The Court does not suggest that Nungesser's senior year at Columbia was pleasant or easy. Title IX, however, sets a high bar before a private plaintiff may recover and Nungesser has not alleged facts showing that he was effectively deprived of Columbia's educational opportunities. Nungesser claims that his ability to perform academically suffered as a result of Sulkowicz's actions, that he was prevented from attending on campus career-recruiting events, and that Columbia facilities were not "reasonably available" to him due to threats to his physical safety. AC ¶¶ 106, 108-09. These claims consist primarily of conclusory statements, and the few facts alleged are not sufficient to state a plausible claim.
Nungesser's conclusory assertions that his academic performance suffered and that he was prevented from attending recruiting events, without more, do not suffice. There is no suggestion that his grades dropped, that he was delayed or prevented from graduating (to the contrary, he graduated on time in May 2015), or that he missed a single class as a result of these events. Compare Davis, 526 U.S. at 653-54, 119 S.Ct. 1661 (petitioner stated a claim where "repeated acts" of verbal harassment and touching resulted in "a concrete negative effect on her daughter's ability to receive an education") with Manfredi v. Mount Vernon Bd. of Educ., 94 F.Supp.2d 447, 455 (S.D.N.Y.2000) (student who missed a single day of school and advanced with her class to the next grade at the end of the year was not denied access to educational opportunities). Nungesser's allegation that the Mattress Project and related events precluded him from attending on-campus career events is equally perfunctory. AC ¶ 109. Aside from the fact that it is debatable whether such events are an educational opportunity or benefit for the purposes of Title IX, there are no facts supporting this bare assertion — did he even attempt to attend these events? how many events were there? was he turned away at the door? — and so the Court must disregard it.

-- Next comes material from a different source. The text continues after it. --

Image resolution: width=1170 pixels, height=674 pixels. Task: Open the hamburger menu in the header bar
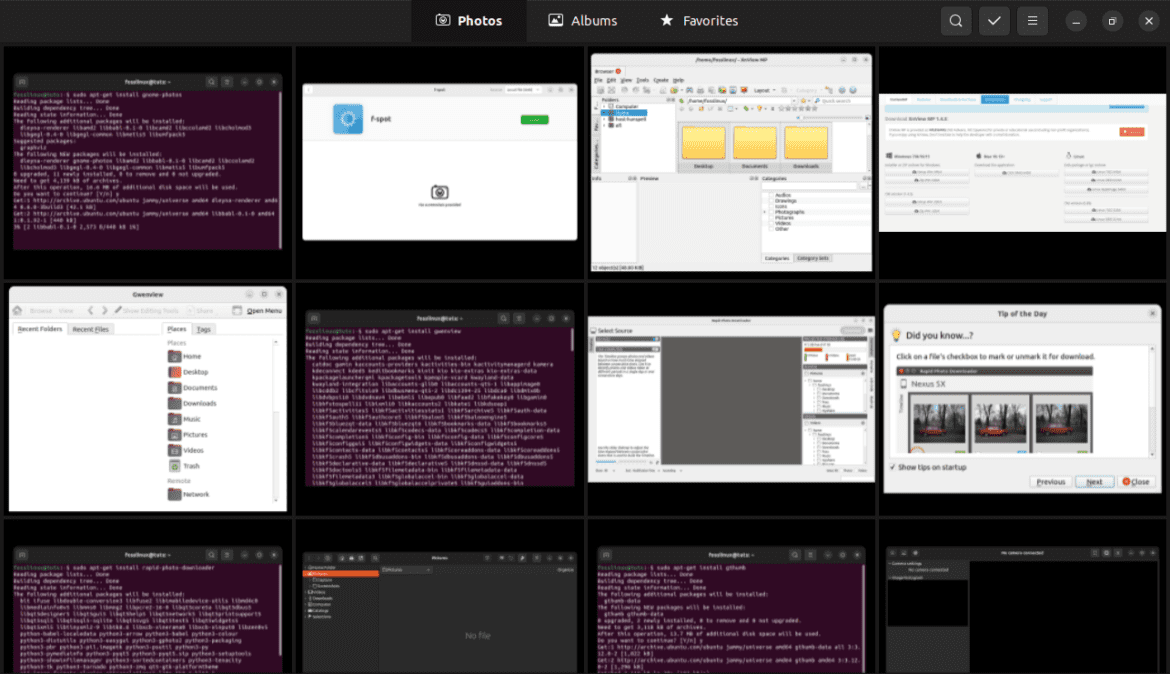[1032, 20]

Thus, taken together, the few factual allegations in the complaint do not plausibly plead deprivation of access to educational opportunities and Defendants' motion to dismiss Nungesser's Title IX claim is granted. The Court will, however, permit Nungesser to replead his Title IX claim. See Cruz v. TD Bank, N.A., 742 F.3d 520, 523 (2d Cir.2013) ("[I]t is the usual practice upon granting a motion to dismiss to allow leave to replead.").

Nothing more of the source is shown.